Advanced Layouts allow data to be *sharded*, which allows extremely large
collections of data to be managed. By sharding large collections of data
across several blocks, it becomes possible to transport those blocks separately,
which in turn enables incremental transfer of large collections,
transfering and loading only subsets of the data as necessary, and so on.
Advanced Layouts give us the best of sharding's performance capabilities
while still presenting the exact same interface to application logic.
Using Advanced Layouts without a Schema
---------------------------------------
Although we introduced Advanced Layouts by way of the schema system, the
implementation doesn't strictly depend on the schema system,
and Advanced Layouts can be used directly by interacting with the library code:
an Advanced Layout is just another implementation of `Node`!
TODO: more docs when we have implementations :)
Handling data without understanding the Advanced Layout
-------------------------------------------------------
All data can be interpreted with *or without* the Advanced Layout information.

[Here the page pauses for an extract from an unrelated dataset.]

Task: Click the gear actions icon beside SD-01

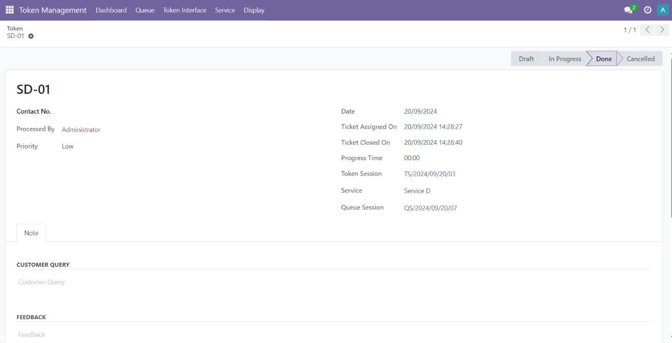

Generally speaking, parsing some data with a schema in hand that provides
the Advanced Layout will allow traversal of the advanced structure transparently
(a single path segment may jump across as many internal nodes as the advanced
layout algorithm determines); and parsing some data without a schema is still
entirely possible at the Data Model layer.
Being able to handle all data as completely normal Data Model content even when
at the application layer it may be seen with an Advanced Layout means we can
make all kinds of content addressing, data transfer, pinning, etc features work
in general: all these low level systems work without any need of schemas or
any specific understanding of any advanced layout algorithm.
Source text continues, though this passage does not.